__Work to complete__
Update the records below: write them out again with "Locate an element on the screen" changed to "Find an element on the screen" and nothing else altered.

Dataset items:
=======

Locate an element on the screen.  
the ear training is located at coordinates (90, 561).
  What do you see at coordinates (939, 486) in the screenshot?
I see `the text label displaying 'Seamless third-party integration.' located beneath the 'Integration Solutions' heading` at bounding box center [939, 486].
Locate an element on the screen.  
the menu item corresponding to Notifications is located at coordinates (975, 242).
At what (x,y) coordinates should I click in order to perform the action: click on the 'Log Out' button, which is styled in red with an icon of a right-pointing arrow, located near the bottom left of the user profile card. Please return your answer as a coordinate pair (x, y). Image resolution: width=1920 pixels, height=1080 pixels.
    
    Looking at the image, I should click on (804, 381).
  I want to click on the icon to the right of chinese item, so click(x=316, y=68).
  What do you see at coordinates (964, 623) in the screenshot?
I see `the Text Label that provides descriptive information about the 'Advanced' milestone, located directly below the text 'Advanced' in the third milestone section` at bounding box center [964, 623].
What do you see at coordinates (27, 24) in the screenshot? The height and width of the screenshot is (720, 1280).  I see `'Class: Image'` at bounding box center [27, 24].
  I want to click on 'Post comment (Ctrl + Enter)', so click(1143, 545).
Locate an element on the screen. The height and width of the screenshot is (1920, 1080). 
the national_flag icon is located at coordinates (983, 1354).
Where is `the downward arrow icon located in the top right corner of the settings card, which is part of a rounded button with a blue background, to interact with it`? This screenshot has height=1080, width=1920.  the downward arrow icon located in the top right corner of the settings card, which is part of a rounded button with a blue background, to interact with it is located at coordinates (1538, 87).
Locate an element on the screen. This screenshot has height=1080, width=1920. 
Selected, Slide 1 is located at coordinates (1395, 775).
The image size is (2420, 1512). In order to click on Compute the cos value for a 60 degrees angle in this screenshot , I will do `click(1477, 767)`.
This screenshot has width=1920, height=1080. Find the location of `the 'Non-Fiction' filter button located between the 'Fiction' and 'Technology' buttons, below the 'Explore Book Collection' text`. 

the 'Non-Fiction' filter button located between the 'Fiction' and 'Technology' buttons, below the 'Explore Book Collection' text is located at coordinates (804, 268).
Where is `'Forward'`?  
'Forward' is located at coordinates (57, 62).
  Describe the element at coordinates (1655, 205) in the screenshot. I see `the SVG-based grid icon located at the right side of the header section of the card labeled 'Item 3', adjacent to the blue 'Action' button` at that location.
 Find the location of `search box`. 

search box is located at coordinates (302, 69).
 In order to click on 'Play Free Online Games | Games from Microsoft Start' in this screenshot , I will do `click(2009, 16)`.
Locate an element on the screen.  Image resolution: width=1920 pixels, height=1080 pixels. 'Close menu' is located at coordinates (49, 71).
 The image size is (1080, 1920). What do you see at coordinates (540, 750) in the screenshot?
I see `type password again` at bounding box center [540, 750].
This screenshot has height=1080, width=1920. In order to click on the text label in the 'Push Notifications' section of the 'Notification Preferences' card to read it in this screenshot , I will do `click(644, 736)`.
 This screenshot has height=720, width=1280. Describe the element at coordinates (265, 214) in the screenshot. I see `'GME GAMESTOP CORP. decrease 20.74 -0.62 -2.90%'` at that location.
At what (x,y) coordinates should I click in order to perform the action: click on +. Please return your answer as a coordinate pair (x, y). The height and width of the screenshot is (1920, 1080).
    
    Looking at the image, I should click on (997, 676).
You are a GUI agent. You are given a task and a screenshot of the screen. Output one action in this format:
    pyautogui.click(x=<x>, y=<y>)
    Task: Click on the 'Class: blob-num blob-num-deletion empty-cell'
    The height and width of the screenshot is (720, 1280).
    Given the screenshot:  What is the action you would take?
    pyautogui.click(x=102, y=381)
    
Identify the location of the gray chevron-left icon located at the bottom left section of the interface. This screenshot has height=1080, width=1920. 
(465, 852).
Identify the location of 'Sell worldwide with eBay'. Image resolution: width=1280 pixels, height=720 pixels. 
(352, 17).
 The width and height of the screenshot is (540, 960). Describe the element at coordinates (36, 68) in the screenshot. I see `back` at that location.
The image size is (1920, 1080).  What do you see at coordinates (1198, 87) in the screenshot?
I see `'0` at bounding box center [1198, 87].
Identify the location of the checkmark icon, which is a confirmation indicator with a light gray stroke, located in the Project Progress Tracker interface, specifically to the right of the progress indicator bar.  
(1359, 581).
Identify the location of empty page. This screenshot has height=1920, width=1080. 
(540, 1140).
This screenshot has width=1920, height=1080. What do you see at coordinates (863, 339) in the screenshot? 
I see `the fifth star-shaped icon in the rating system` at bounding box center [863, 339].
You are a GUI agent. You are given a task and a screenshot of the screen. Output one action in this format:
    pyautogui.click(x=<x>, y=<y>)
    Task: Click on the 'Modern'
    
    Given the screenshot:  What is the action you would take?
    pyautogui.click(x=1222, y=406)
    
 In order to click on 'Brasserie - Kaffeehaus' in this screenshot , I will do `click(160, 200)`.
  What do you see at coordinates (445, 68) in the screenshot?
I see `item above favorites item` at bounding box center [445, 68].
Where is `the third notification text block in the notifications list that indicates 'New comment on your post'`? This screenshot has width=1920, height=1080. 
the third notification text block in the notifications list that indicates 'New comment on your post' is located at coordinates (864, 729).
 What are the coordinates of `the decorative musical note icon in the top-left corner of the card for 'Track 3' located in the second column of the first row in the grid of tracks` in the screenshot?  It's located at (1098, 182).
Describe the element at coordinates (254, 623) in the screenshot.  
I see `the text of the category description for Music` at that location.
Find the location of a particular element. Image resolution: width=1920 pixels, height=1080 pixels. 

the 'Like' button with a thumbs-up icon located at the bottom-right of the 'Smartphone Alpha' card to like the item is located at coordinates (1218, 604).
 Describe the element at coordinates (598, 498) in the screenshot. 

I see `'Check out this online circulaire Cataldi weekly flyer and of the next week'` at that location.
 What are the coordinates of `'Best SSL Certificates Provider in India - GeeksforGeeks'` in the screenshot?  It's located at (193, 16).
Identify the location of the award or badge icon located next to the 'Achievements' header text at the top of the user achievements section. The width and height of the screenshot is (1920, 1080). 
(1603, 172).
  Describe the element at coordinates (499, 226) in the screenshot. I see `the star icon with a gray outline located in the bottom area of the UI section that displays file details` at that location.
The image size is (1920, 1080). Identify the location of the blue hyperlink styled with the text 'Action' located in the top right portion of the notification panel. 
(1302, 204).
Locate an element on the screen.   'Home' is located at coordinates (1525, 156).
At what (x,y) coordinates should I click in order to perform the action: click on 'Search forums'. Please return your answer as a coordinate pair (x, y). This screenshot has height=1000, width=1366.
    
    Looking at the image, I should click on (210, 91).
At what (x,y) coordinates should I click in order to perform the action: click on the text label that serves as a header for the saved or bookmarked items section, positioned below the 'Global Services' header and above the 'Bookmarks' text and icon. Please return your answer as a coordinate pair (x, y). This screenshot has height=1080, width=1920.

=======

__The output__
Find an element on the screen.  
the ear training is located at coordinates (90, 561).
  What do you see at coordinates (939, 486) in the screenshot?
I see `the text label displaying 'Seamless third-party integration.' located beneath the 'Integration Solutions' heading` at bounding box center [939, 486].
Find an element on the screen.  
the menu item corresponding to Notifications is located at coordinates (975, 242).
At what (x,y) coordinates should I click in order to perform the action: click on the 'Log Out' button, which is styled in red with an icon of a right-pointing arrow, located near the bottom left of the user profile card. Please return your answer as a coordinate pair (x, y). Image resolution: width=1920 pixels, height=1080 pixels.
    
    Looking at the image, I should click on (804, 381).
  I want to click on the icon to the right of chinese item, so click(x=316, y=68).
  What do you see at coordinates (964, 623) in the screenshot?
I see `the Text Label that provides descriptive information about the 'Advanced' milestone, located directly below the text 'Advanced' in the third milestone section` at bounding box center [964, 623].
What do you see at coordinates (27, 24) in the screenshot? The height and width of the screenshot is (720, 1280).  I see `'Class: Image'` at bounding box center [27, 24].
  I want to click on 'Post comment (Ctrl + Enter)', so click(1143, 545).
Find an element on the screen. The height and width of the screenshot is (1920, 1080). 
the national_flag icon is located at coordinates (983, 1354).
Where is `the downward arrow icon located in the top right corner of the settings card, which is part of a rounded button with a blue background, to interact with it`? This screenshot has height=1080, width=1920.  the downward arrow icon located in the top right corner of the settings card, which is part of a rounded button with a blue background, to interact with it is located at coordinates (1538, 87).
Find an element on the screen. This screenshot has height=1080, width=1920. 
Selected, Slide 1 is located at coordinates (1395, 775).
The image size is (2420, 1512). In order to click on Compute the cos value for a 60 degrees angle in this screenshot , I will do `click(1477, 767)`.
This screenshot has width=1920, height=1080. Find the location of `the 'Non-Fiction' filter button located between the 'Fiction' and 'Technology' buttons, below the 'Explore Book Collection' text`. 

the 'Non-Fiction' filter button located between the 'Fiction' and 'Technology' buttons, below the 'Explore Book Collection' text is located at coordinates (804, 268).
Where is `'Forward'`?  
'Forward' is located at coordinates (57, 62).
  Describe the element at coordinates (1655, 205) in the screenshot. I see `the SVG-based grid icon located at the right side of the header section of the card labeled 'Item 3', adjacent to the blue 'Action' button` at that location.
 Find the location of `search box`. 

search box is located at coordinates (302, 69).
 In order to click on 'Play Free Online Games | Games from Microsoft Start' in this screenshot , I will do `click(2009, 16)`.
Find an element on the screen.  Image resolution: width=1920 pixels, height=1080 pixels. 'Close menu' is located at coordinates (49, 71).
 The image size is (1080, 1920). What do you see at coordinates (540, 750) in the screenshot?
I see `type password again` at bounding box center [540, 750].
This screenshot has height=1080, width=1920. In order to click on the text label in the 'Push Notifications' section of the 'Notification Preferences' card to read it in this screenshot , I will do `click(644, 736)`.
 This screenshot has height=720, width=1280. Describe the element at coordinates (265, 214) in the screenshot. I see `'GME GAMESTOP CORP. decrease 20.74 -0.62 -2.90%'` at that location.
At what (x,y) coordinates should I click in order to perform the action: click on +. Please return your answer as a coordinate pair (x, y). The height and width of the screenshot is (1920, 1080).
    
    Looking at the image, I should click on (997, 676).
You are a GUI agent. You are given a task and a screenshot of the screen. Output one action in this format:
    pyautogui.click(x=<x>, y=<y>)
    Task: Click on the 'Class: blob-num blob-num-deletion empty-cell'
    The height and width of the screenshot is (720, 1280).
    Given the screenshot:  What is the action you would take?
    pyautogui.click(x=102, y=381)
    
Identify the location of the gray chevron-left icon located at the bottom left section of the interface. This screenshot has height=1080, width=1920. 
(465, 852).
Identify the location of 'Sell worldwide with eBay'. Image resolution: width=1280 pixels, height=720 pixels. 
(352, 17).
 The width and height of the screenshot is (540, 960). Describe the element at coordinates (36, 68) in the screenshot. I see `back` at that location.
The image size is (1920, 1080).  What do you see at coordinates (1198, 87) in the screenshot?
I see `'0` at bounding box center [1198, 87].
Identify the location of the checkmark icon, which is a confirmation indicator with a light gray stroke, located in the Project Progress Tracker interface, specifically to the right of the progress indicator bar.  
(1359, 581).
Identify the location of empty page. This screenshot has height=1920, width=1080. 
(540, 1140).
This screenshot has width=1920, height=1080. What do you see at coordinates (863, 339) in the screenshot? 
I see `the fifth star-shaped icon in the rating system` at bounding box center [863, 339].
You are a GUI agent. You are given a task and a screenshot of the screen. Output one action in this format:
    pyautogui.click(x=<x>, y=<y>)
    Task: Click on the 'Modern'
    
    Given the screenshot:  What is the action you would take?
    pyautogui.click(x=1222, y=406)
    
 In order to click on 'Brasserie - Kaffeehaus' in this screenshot , I will do `click(160, 200)`.
  What do you see at coordinates (445, 68) in the screenshot?
I see `item above favorites item` at bounding box center [445, 68].
Where is `the third notification text block in the notifications list that indicates 'New comment on your post'`? This screenshot has width=1920, height=1080. 
the third notification text block in the notifications list that indicates 'New comment on your post' is located at coordinates (864, 729).
 What are the coordinates of `the decorative musical note icon in the top-left corner of the card for 'Track 3' located in the second column of the first row in the grid of tracks` in the screenshot?  It's located at (1098, 182).
Describe the element at coordinates (254, 623) in the screenshot.  
I see `the text of the category description for Music` at that location.
Find the location of a particular element. Image resolution: width=1920 pixels, height=1080 pixels. 

the 'Like' button with a thumbs-up icon located at the bottom-right of the 'Smartphone Alpha' card to like the item is located at coordinates (1218, 604).
 Describe the element at coordinates (598, 498) in the screenshot. 

I see `'Check out this online circulaire Cataldi weekly flyer and of the next week'` at that location.
 What are the coordinates of `'Best SSL Certificates Provider in India - GeeksforGeeks'` in the screenshot?  It's located at (193, 16).
Identify the location of the award or badge icon located next to the 'Achievements' header text at the top of the user achievements section. The width and height of the screenshot is (1920, 1080). 
(1603, 172).
  Describe the element at coordinates (499, 226) in the screenshot. I see `the star icon with a gray outline located in the bottom area of the UI section that displays file details` at that location.
The image size is (1920, 1080). Identify the location of the blue hyperlink styled with the text 'Action' located in the top right portion of the notification panel. 
(1302, 204).
Find an element on the screen.   'Home' is located at coordinates (1525, 156).
At what (x,y) coordinates should I click in order to perform the action: click on 'Search forums'. Please return your answer as a coordinate pair (x, y). This screenshot has height=1000, width=1366.
    
    Looking at the image, I should click on (210, 91).
At what (x,y) coordinates should I click in order to perform the action: click on the text label that serves as a header for the saved or bookmarked items section, positioned below the 'Global Services' header and above the 'Bookmarks' text and icon. Please return your answer as a coordinate pair (x, y). This screenshot has height=1080, width=1920.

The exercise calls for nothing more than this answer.